Hergé, vingt ans après

3 mars 2003 0
  • Le 3 mars 1983, pour la première fois dans l'histoire de la bande dessinée, la disparition de l'un de ses créateurs éclipsait tout le reste de l'actualité. Les radios interrompirent leurs émissions pour annoncer l'événement, les télévisions prolongèrent les journaux par des dossiers spéciaux, les quotidiens lui consacrèrent des pages durant plusieurs jours, Libération publia un numéro intégralement illustré de dessins extraits des albums d'Hergé, et durant les semaines qui suivirent, nombre de publications sortirent leurs propres éditions spéciales. Parfois totalement improvisées et truffées d'erreurs (Le Vif), parfois vraiment réussies ((A suivre)).

Contrairement à ce qu’il se passe généralement, cet intérêt pour un auteur disparu ne décrut jamais. En vingt ans, nombre de livres ont été écrits sur l’œuvre d’Hergé. Des scandales ont émaillé la reprise de la gestion de son patrimoine. Et, alors que la quasi-totalité des auteurs de sa génération ont sombré dans l’oubli, on continue, chaque mois, à parler de lui. Une comédie musicale a été créée. On parle de l’adaptation de son œuvre au cinéma, par l’un des réalisateurs les plus populaires. On envisage de lui consacrer un musée. Des rues portent son nom. Des journaux continuent à réaliser des éditions spéciales que l’on s’arrache. Des éditions pirates paraissent. Des pastiches contribuent à enrichir la perception de son univers. Et même si le personnage d’Hergé a été contesté par le biographe Pierre Assouline, si Benoît Peeters, son principal hagiographe du début des années 80, a dressé un portrait plus réel du véritable personnage qu’il était, déboulonnant la statue immaculée que tout le monde avait contribué à dresser lors de son décès, Hergé continue à fasciner. Et l’on continue à lire Tintin. Toutes générations confondues.

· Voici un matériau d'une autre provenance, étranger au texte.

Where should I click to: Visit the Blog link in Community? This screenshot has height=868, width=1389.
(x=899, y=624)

C’est que la qualité de ses livres, la densité de ses récits, l’humanité de ses personnages, en font l’une des plus grandioses œuvres de toute l’histoire de la bande dessinée. L’une des rares qui ne soit que partiellement atteinte par l’érosion du temps. Certes, "Tintin au Congo" est daté. Mais en contrepartie, les cycles de l’aventure lunaire, du trésor de Rackham le Rouge, du temple du soleil, des petits bijoux comme "L’Affaire Tournesol" ou "Tintin au Tibet", sans oublier le magistral "Bijoux de la Castafiore", sont intemporels et apportent, à chaque lecture et relecture, leur lot de suprises et de bonheur. Hergé est devenu un classique. Une œuvre que l’on se passe de génération en génération. Au même titre que "Le Petit Prince", "Les Trois Mousquetaires" ou "L’île au Trésor".

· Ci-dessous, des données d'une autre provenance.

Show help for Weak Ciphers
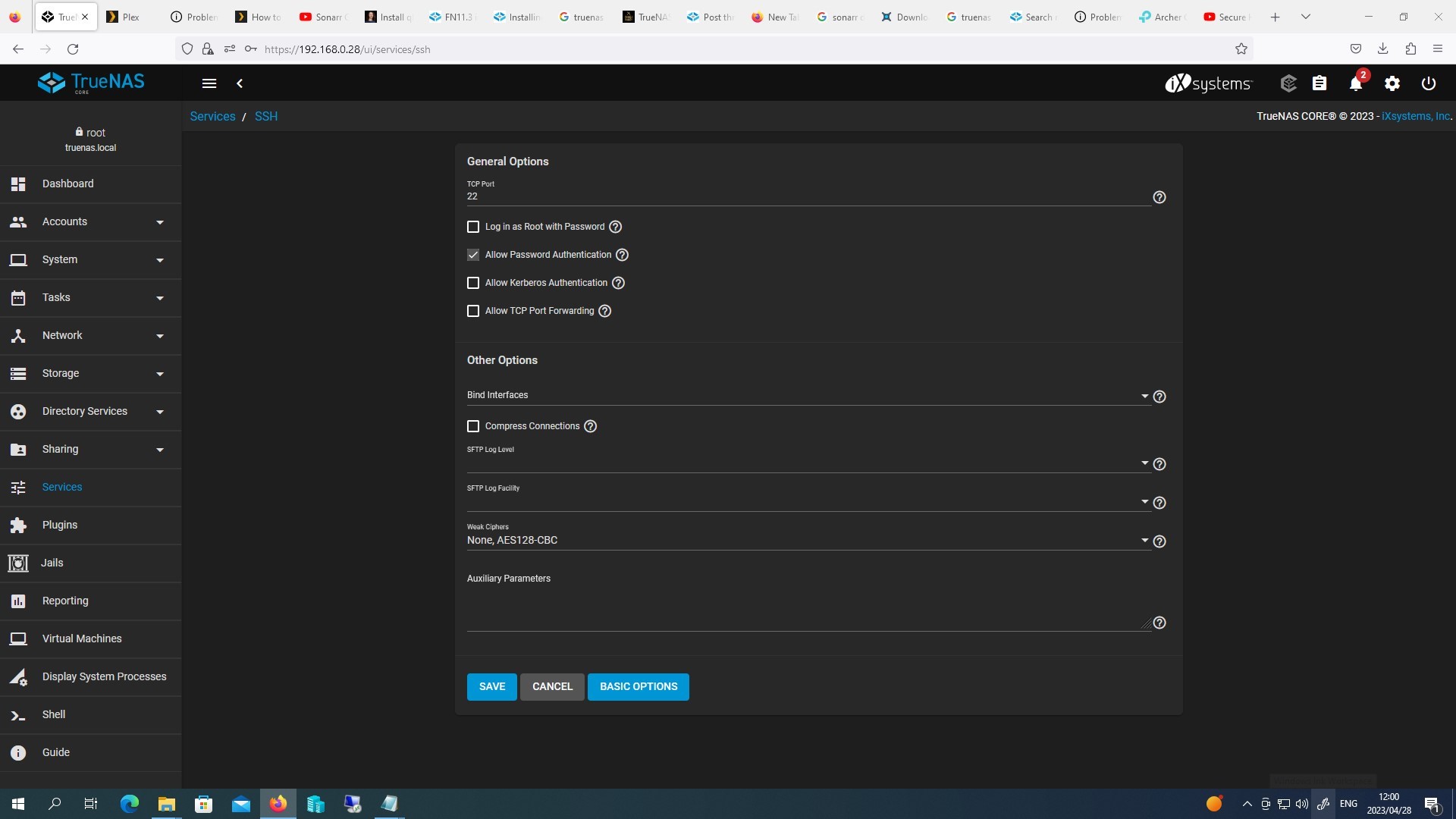Screen dimensions: 1456x819 [1159, 541]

Hergé, vingt ans après sa disparition, est plus vivant que jamais. Il a résisté à l’usure du temps, à l’affadissement de la perception de son œuvre par son adaptation en dessin animé, aux critiques virulentes et pas toujours justifiées (les pastiches de Jan Bucquoy, par exemple, critiquant l’a-sexualité de Tintin, oubliant de resituer l’œuvre dans son contexte historique et social) qui n’ont pas manqué. Il reste un sujet de polémique, émotionnel, comme le démontrent les réactions à la gestion de son œuvre par Nick Rodwell. Si Tintin n’avait pas fait partie de notre culture, de notre patrimoine et de nous-mêmes, cette gestion serait passée inaperçue. Qu’elle choque est une preuve que Hergé, fondateur de la bande dessinée moderne, a créé un personnage auquel nous nous sommes identifiés étant enfants, mais que nous nous sommes en plus approprié. Tintin est une partie de notre enfance. Et cela, les cabinets d’avocats de Moulinsart et leurs lettres de menaces qu’ils sont si prompts à dégainer, ne pourront jamais nous l’enlever.